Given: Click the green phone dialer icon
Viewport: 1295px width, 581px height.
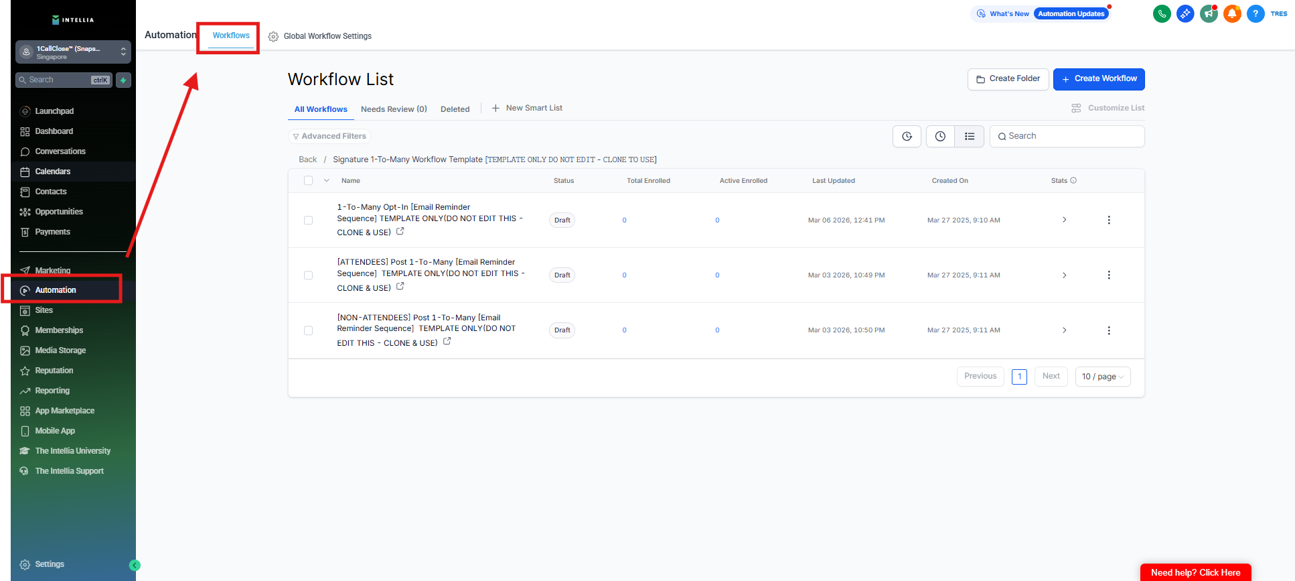Looking at the screenshot, I should pyautogui.click(x=1162, y=13).
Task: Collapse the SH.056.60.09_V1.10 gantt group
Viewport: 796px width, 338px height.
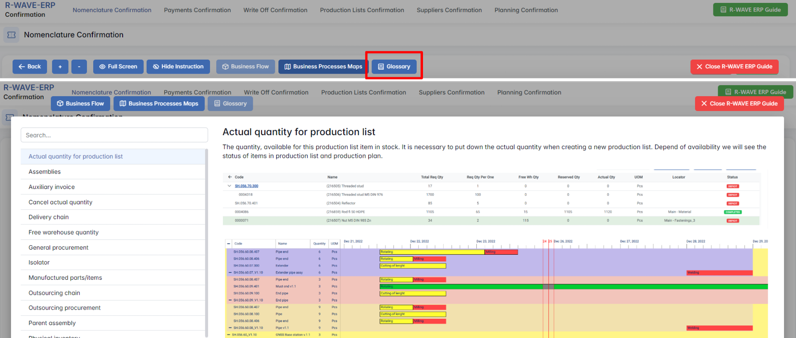Action: click(230, 300)
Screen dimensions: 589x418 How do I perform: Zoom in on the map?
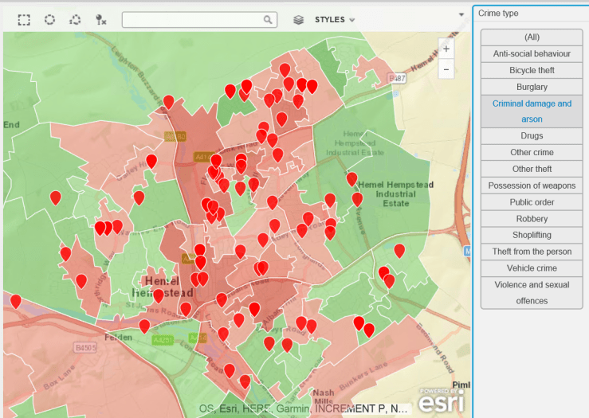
═══
▶ **WHAT THIS TASK INVOLVES**: Can you rewrite the lines above as a numbered list, with blank lines skipped and the pictures left out?

▶ **SOLUTION TO THE EXERCISE**:
1. Given: Click the green phone dialer icon
2. Viewport: 1295px width, 581px height.
3. Looking at the screenshot, I should pyautogui.click(x=1162, y=13).
4. Task: Collapse the SH.056.60.09_V1.10 gantt group
5. Viewport: 796px width, 338px height.
6. Action: click(230, 300)
7. Screen dimensions: 589x418 How do I perform: Zoom in on the map?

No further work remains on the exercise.